While it may seem too early to award Stewart with a gold watch, she proved herself worthy by presenting the most striking film at Sundance. Love Lies Bleeding, the highly anticipated second film from British filmmaker Rose Glass, is a bold and intense fever dream set in 80s America, complete with mullets and muscle trucks.
The main actors are Stewart and Katy O’Brian, who was previously a bodybuilder and is now an actor. They play characters who live in a small town and ultimately find love in an unlikely place – a gym filled with muscular men in the desert of New Mexico. Together, they try to escape from dangerous men who are trying to keep them down, including the strange and unsettling Ed Harris with his unique hairstyle resembling that of an Afghan hound. The film is a mix of Titane and Thelma & Louise, and just as wild and thrilling as Glass’s first movie, Saint Maud, was intense and controlled. This film also allows Stewart to fully embrace her openly queer identity and rebellious attitude.

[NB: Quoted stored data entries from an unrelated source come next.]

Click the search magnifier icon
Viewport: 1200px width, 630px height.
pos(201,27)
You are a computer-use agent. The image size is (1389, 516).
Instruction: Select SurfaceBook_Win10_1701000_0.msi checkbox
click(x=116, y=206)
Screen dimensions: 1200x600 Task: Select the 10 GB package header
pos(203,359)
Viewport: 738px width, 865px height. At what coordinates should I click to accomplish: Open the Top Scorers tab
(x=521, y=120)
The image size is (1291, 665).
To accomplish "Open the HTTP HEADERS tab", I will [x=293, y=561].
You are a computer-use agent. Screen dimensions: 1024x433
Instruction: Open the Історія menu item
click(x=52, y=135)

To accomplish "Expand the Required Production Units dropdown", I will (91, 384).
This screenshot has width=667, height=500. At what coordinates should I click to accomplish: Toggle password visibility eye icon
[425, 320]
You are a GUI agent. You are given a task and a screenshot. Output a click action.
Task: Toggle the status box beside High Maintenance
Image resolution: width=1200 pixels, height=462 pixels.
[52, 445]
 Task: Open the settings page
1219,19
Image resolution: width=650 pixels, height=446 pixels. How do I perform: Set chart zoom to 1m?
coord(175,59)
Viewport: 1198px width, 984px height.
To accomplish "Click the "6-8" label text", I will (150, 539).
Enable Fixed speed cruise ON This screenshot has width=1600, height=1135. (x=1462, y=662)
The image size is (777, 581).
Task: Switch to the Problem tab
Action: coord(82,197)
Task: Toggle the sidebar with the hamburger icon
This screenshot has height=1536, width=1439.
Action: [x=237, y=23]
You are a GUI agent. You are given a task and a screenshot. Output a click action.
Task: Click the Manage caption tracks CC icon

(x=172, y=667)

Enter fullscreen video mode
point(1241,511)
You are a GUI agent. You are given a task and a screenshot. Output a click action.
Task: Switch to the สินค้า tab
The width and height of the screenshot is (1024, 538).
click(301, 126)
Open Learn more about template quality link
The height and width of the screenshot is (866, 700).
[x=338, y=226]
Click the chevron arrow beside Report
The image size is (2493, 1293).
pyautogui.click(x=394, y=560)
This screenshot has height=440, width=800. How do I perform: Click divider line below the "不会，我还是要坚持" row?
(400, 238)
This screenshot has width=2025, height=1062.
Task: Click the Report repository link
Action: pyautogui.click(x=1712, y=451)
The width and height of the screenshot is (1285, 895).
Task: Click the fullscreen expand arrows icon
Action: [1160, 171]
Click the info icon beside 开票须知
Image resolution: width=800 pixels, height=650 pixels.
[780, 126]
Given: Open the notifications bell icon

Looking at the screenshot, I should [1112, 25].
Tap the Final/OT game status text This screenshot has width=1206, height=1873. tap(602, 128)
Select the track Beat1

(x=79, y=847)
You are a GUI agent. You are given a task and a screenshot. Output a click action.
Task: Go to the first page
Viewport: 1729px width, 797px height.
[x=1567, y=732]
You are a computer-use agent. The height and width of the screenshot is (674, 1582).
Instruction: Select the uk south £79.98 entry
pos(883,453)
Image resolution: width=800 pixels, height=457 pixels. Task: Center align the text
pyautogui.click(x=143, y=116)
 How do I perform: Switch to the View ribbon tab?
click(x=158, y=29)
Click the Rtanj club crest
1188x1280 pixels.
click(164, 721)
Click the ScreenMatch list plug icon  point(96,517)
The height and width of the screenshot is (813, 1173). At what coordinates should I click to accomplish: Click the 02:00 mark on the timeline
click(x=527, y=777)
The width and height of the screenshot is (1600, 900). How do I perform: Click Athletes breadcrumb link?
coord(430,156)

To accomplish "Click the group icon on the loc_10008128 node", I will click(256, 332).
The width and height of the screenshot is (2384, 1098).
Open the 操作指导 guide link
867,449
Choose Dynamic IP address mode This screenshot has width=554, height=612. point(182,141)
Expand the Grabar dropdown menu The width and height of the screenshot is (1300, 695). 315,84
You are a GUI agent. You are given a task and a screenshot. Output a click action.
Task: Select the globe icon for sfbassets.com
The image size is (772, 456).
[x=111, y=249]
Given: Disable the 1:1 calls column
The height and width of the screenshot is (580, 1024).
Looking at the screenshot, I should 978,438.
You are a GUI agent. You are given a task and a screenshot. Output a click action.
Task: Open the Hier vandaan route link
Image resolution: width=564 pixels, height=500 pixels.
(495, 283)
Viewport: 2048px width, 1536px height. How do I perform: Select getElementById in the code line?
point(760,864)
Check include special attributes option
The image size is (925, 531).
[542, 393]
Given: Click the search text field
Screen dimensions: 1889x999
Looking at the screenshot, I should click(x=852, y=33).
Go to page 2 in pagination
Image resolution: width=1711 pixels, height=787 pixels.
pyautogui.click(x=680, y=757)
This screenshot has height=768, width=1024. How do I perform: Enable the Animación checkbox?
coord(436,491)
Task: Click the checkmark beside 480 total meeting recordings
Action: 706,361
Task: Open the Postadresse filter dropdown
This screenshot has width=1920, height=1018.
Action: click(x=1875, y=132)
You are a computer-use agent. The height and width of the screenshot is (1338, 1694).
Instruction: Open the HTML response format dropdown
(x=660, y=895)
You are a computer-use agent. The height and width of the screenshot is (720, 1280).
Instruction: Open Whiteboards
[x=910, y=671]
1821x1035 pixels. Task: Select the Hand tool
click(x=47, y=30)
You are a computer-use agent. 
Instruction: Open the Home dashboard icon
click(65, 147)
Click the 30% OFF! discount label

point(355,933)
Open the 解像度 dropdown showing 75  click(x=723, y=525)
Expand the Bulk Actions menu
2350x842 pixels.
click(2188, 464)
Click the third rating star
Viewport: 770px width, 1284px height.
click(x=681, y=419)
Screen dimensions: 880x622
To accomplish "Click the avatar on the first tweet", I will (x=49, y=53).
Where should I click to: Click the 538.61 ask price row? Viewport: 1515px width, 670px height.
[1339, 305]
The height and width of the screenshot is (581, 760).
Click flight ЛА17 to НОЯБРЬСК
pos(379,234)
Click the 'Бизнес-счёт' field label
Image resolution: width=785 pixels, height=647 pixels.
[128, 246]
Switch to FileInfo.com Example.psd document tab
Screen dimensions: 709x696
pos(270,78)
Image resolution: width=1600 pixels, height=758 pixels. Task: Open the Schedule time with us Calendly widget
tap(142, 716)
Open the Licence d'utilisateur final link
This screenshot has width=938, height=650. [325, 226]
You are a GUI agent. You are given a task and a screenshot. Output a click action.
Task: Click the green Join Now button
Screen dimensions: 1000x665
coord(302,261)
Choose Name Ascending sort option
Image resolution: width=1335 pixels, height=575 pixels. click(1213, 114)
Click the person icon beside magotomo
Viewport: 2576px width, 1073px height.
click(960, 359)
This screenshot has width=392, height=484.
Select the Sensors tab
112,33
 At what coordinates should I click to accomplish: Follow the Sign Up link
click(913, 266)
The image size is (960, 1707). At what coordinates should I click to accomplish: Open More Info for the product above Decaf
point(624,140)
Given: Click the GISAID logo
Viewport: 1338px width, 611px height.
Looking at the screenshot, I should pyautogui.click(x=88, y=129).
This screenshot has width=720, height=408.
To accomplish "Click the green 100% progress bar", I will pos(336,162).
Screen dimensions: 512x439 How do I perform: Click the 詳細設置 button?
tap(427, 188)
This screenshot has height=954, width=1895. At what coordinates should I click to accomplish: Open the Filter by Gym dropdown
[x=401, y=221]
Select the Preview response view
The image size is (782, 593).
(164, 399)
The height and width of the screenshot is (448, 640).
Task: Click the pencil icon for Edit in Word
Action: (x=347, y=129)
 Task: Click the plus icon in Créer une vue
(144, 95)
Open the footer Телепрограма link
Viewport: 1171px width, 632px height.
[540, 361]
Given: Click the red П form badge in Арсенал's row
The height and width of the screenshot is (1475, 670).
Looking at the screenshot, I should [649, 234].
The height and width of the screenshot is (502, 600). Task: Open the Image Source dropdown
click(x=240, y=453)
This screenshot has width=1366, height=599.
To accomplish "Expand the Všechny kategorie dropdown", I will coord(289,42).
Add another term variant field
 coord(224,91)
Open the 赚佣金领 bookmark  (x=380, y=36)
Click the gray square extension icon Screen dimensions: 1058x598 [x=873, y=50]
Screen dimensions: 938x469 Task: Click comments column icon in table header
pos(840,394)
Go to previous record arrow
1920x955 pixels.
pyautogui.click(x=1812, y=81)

Stewart’s previous film at the festival paled in comparison to this one: Love Me, a meticulously crafted romance about artificial intelligence, stars her and Steven Yeun as two androids who form a bond billions of years into the future. However, their relationship is represented through videos of an idealized Instagram influencer couple. This overly grandiose premise ultimately leads to a cliched commentary on the superficiality of social media. Both Stewart and Yeun deserved a stronger script and thankfully, Stewart found it in Glass’s film.
Eisenberg made an appearance in another one of the festival’s most unusual and bold films, although he was hardly recognizable. In “Sasquatch Sunset,” a film by brothers Nathan and David Zellner, he and Riley Keough portray members of a Bigfoot family in the beautiful wilderness of California while wearing full-body prosthetics covered in hair. The film lacks a strong storyline and dialogue, instead focusing on the daily routine of the Sasquatch with a blend of tranquil Malick-esque scenes and graphic bodily functions.
The outcome is surprisingly moving despite its heavy use of crude humor about primates. However, Eisenberg’s own directorial debut, the bittersweet road movie A Real Pain, proves to be more successful. In the film, he and Kieran Culkin from Succession play estranged Jewish cousins who go on a Holocaust tour of Poland to reconnect with their heritage. This premise allows for a thought-provoking and darkly humorous exploration of faith, family, and the uniquely American view of sacred European culture. It pairs well with director Nathan Silver’s charming comedy Between the Temples, featuring a fantastic performance by Jason Schwartzman as a struggling synagogue cantor who helps an elderly music teacher (played by Carol Kane in a delightfully eccentric but also touching role) prepare for her bat mitzvah later in life.
Searchlight Pictures, Disney’s independent division, acquired the rights to A Real Pain for $10 million during the festival, which was a significant achievement at Sundance where there was less deal-making than usual. The largest purchase at the festival was made by Netflix, who paid $17 million for It’s What’s Inside – a cleverly conceptualized horror movie from first-time director Greg Jardin that received little pre-festival buzz. Critics were warned by anxious PR representatives to keep the film’s premise under embargo. However, it was also announced that the film would not be released in theaters and would go directly to the streaming platform. Despite the festival’s promotion of the communal cinema experience, there were indications that the future of theatrical releases was uncertain.
The Sundance film that stood out to me this year was made even more powerful by the reactions of the audience. A Different Man by Aaron Schimberg, which will also be shown at the Berlin competition next month, stars Sebastian Stan in his best performance yet as a shy New Yorker with facial neurofibromatosis. After undergoing experimental treatment, he is miraculously cured and gains a conventionally attractive appearance. However, he soon realizes that he is still an outcast, and his situation becomes even more complicated when a charming British man with the same condition (played hilariously by Adam Pearson, who was previously seen in Jonathan Glazer’s Under the Skin) enters his life and starts taking it over. The film cleverly and satirically tackles the current controversial topic of representation and ableism in media, without being preachy or self-important.
The most outstanding presentation at the festival was, in the end, a more traditional one. The Outrun, produced by BBC Films and directed by Nora Fingscheidt, may appear to be a typical story of addiction and recovery, but it is elevated by the unique beauty of its Orkney location and enhanced by Saoirse Ronan’s exceptional performance as an alcoholic struggling with isolation and finding her way to healing with unpredictable outcomes. In a Sundance lineup filled with bold and controversial works, this film was a reminder that there is still value in more conventional indie films.